Preference is given to books published by the major publishing houses (Random House, HarperCollins, Penguin Books, etc.) because such titles are widely available through bookstores nationally and on amazon.com.
Three to four titles are chose each quarter for a total of 12 to 16 titles a year. The selections are posted here and published in Italian America® magazine.
We encourage all our chapters around the country to choose one or more of the books each quarter and devote part of their monthly meeting time to discuss it.
Book Club selections are available through local bookstores nationwide.
To order online, click on the "Buy from amazon.com" button next to each book.
Buy ANY product from amazon.com through a partnership with OSIA (and OSIA receives a donation from Amazon for every product sold!)
NEVER TRUST A THIN COOK
By Eric Dregni
A window into modern-day Italy, Never Trust A Thin Cook takes you into the customs and quirks that make Italy and its people so unique. Travel through daily life with Author Eric Dregni as he teaches English for two years in Modena, a northern city in the Emilia-Romagna region, close to Bologna.
In this book of personal essays, Dregni takes you through everyday experiences like buying food in the outdoor markets, dealing with the notorious (and often times comical) bureaucracy, and expressing one’s campanilismo, or town pride.

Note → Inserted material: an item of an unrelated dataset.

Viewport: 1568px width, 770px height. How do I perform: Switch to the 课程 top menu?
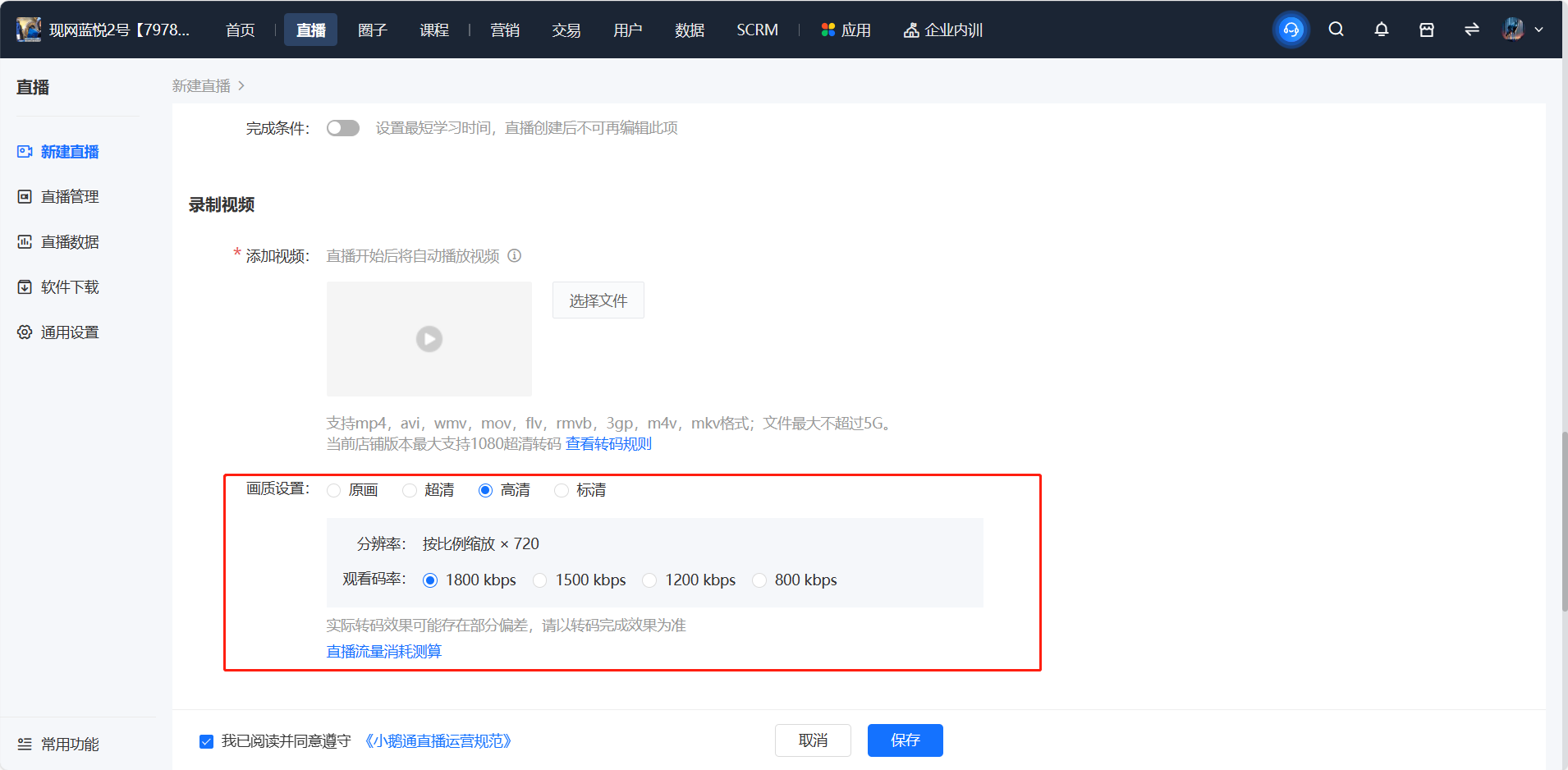pos(434,30)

By taking this trip into Italy, you’ll learn about the interesting dichotomy between what is taken seriously and what is not—from sports and coffee culture to bicycle protocol (if your bicycle gets stolen, just steal another bicycle!). You’ll learn the value of parmesan cheese, prosciutto, and salami—and especially balsamic vinegar (which was created in Modena). You’ll learn just how seriously Italians take their food (hint: they consider food from one town away to be imported).
Perhaps the most liberating aspect of this book lies in Dregni’s voice, which carries a consistently friendly and oft-times humorous tone toward life in Italy. Never does it disparage customs that depart from those in America. Rather, he embraces those differences, casting a charming light on them that you will find endearing.

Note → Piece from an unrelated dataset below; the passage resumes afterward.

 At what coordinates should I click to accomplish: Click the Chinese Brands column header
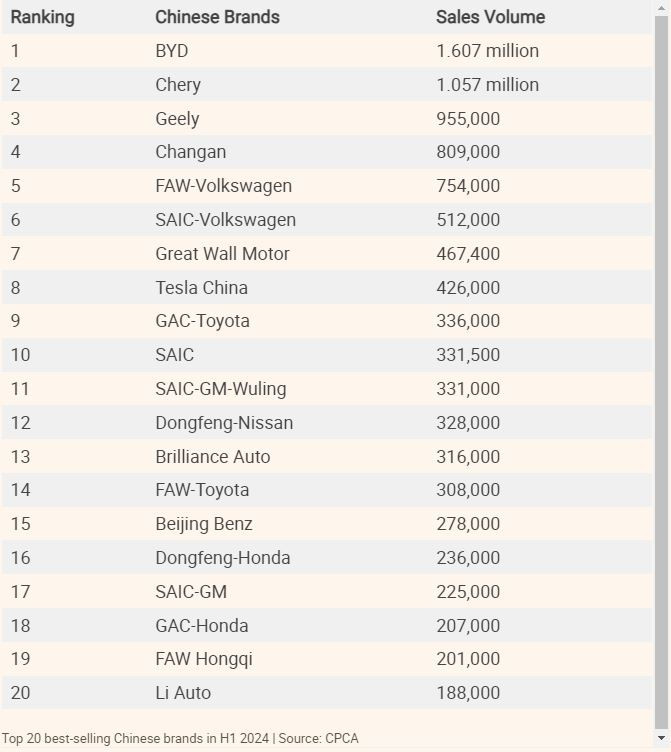coord(217,17)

Never Trust A Thin Cook is a must-read book for anyone who wants to experience what it is like to live in Italy and become acquainted with its day-to-day culture. Each of the book’s brief, energetic chapters will make you feel as if you’re taking a moment out of the day to have a shot of espresso with a dear friend.

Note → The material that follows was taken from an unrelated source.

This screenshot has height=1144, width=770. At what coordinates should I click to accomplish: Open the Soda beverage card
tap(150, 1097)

EMBROIDERED STORIES: Interpreting Women’s Domestic Needlework from the Italian Diaspora
Edited by Edvige Giunta and Joseph Sciorra
In past generations, needlework was not simply a hobby to be enjoyed in one’s free time—it was an identity. To many 19th and 20th century Italian women, especially those of southern Italy, it represented social standing and symbolized womanhood. It also provided a means of income, especially for those who immigrated to New York City, where the top three jobs for women were tailoress, dressmaker, and seamstress.
Embroidered Stories is a collection of poetry, memoirs, and scholarly essays that gives a thorough perspective of the central role needlework played in the lives of immigrant Italian women. It speaks to how the skill and artistry of needlework was passed down from mother to daughter, grandmother to granddaughter. You’ll see the many purposes of sewing, whether it was to assemble a dowry or knit an afghan or even create a handmade wardrobe for a Barbie doll.
A very interesting aspect of needlework—in addition to the memories it preserves—is how many of the stories speak of struggle. Needlework was often used in order to supplement otherwise insufficient family incomes. Some did so through piecework at home while others entered factories to become veritable sweatshop workers.
In this collection, the poetry is fearless and accessible to readers (see those written by Maria Mazziotti Gillan and Paola Corso), the memoirs touching (see “White on Black”by Louise DeSalvo), and the essays informative (see “How la Sartina Became a Labor Migrant” by Jennifer Guglielmo).
There is undoubtedly something for every reader, regardless of one’s prior knowledge of needlework. The writing in Embroidered Stories proves the very thing that needlework itself proves: in a world of machine-made products, nothing is still more treasured than what is crafted by hand.